The culmination of the evolution of the business fostered by Abramovich can be summarized by his club's showing in the KPMG Football Benchmark's Club Valuation report, in which Chelsea are consistently ranked amongst the most valuable clubs by Enterprise Value. The club's valuation peaked in January 2019, reaching EUR 2.2bn, a major 53% expansion from the inaugural 2016 report. In the latest 2021 rankings, the club place seventh with a valuation of EUR 1.9bn, a downturn mostly due to the effects of the pandemic.

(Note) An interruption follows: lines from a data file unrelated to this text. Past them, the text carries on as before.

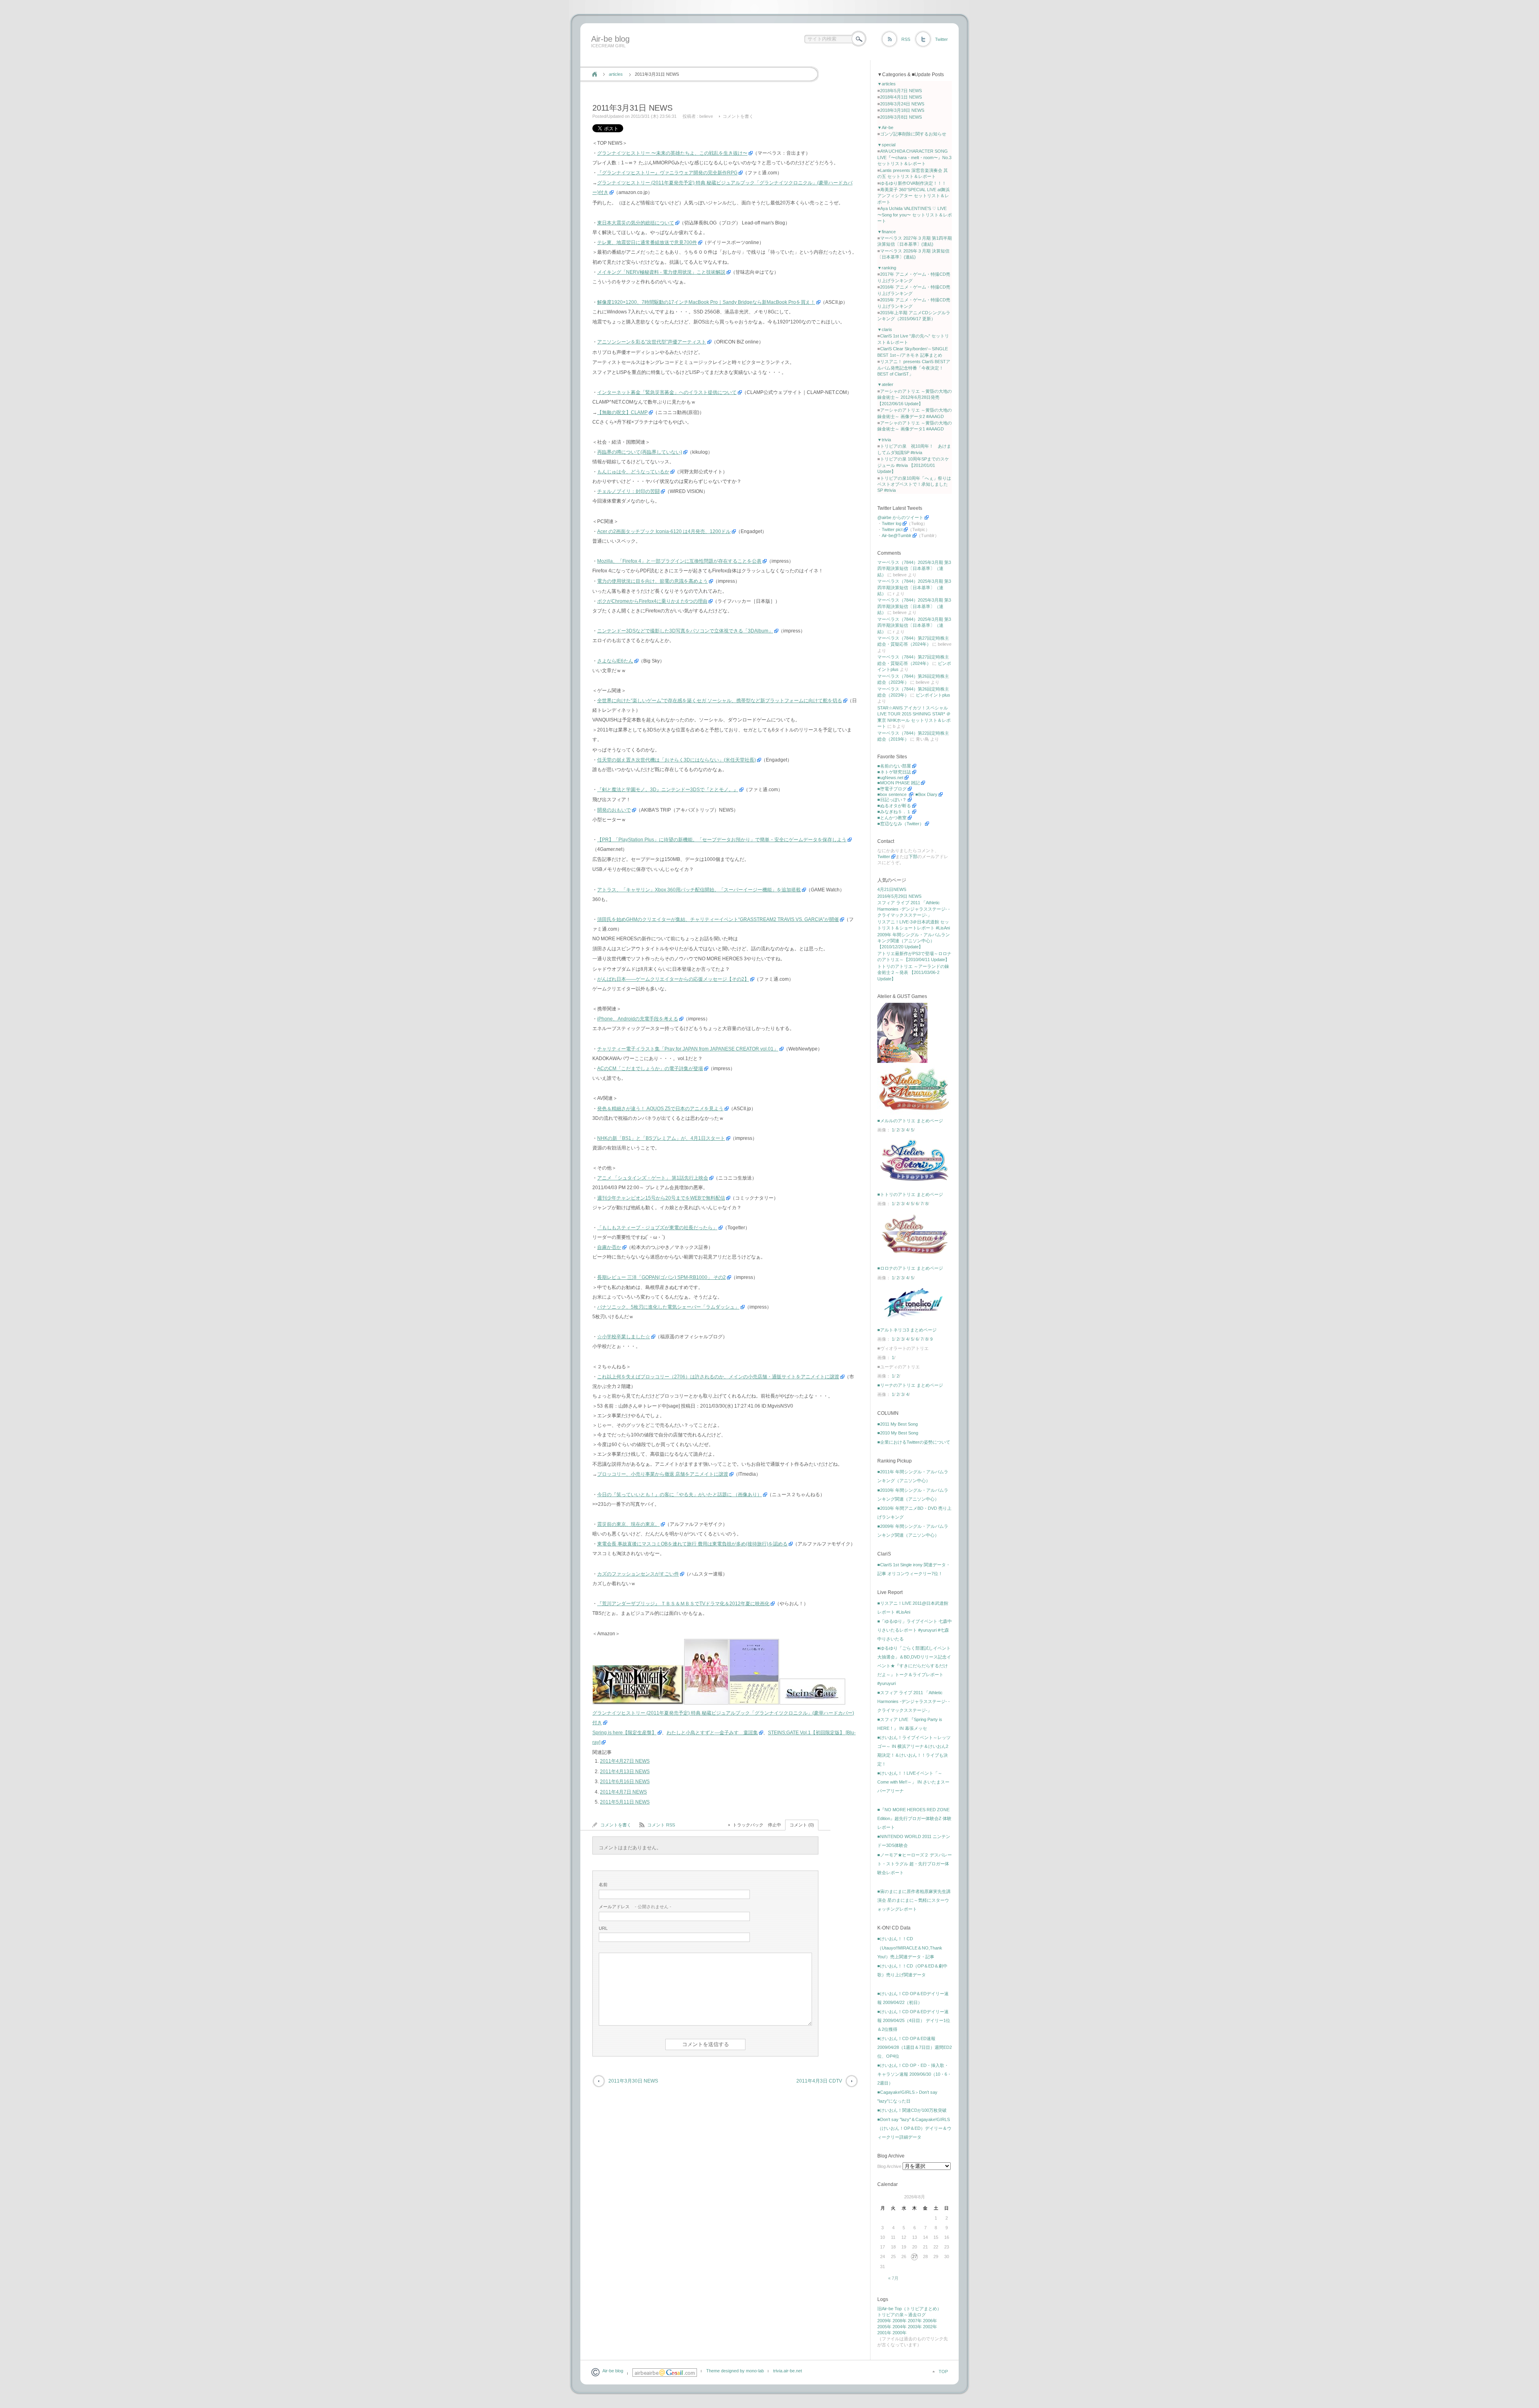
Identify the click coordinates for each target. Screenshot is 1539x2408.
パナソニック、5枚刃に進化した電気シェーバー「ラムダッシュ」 (668, 1307)
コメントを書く (738, 116)
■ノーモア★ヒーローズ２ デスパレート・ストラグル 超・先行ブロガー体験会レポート (914, 1863)
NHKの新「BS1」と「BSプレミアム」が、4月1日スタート (661, 1138)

Lastly, it is important to note that besides the running of the men’s team, Abramovich has also taken great care of other areas of the club, such as the women's team. Indeed, investments have been undertaken in this field, as Chelsea boast the most expensive transfer in the history of women's football following Pernille Harder's signing in the summer of 2020. On the pitch, some rewards are also starting to be reaped, as the team were crowned domestic champions and reached the UEFA Women's Champions League final in the recent 2020/21 season, lost against FC Barcelona.

Following in the footsteps of patrons running football clubs in the 1980s and 1990s, Abramovich and Chelsea are the modern day example of massively investing in a football club, as the Russian tycoon has been able to turn a club with relevant-but-limited history upside down, turbocharging them into a European superpower. However, the advent and implementation of UEFA Financial Fair Play Regulations would nowadays limit such free investment capacity as that enjoyed by the tycoon, if not backed by the parallel growth of a club’s revenues; that's why it is unlikely to expect such a business model to be replicated in modern football.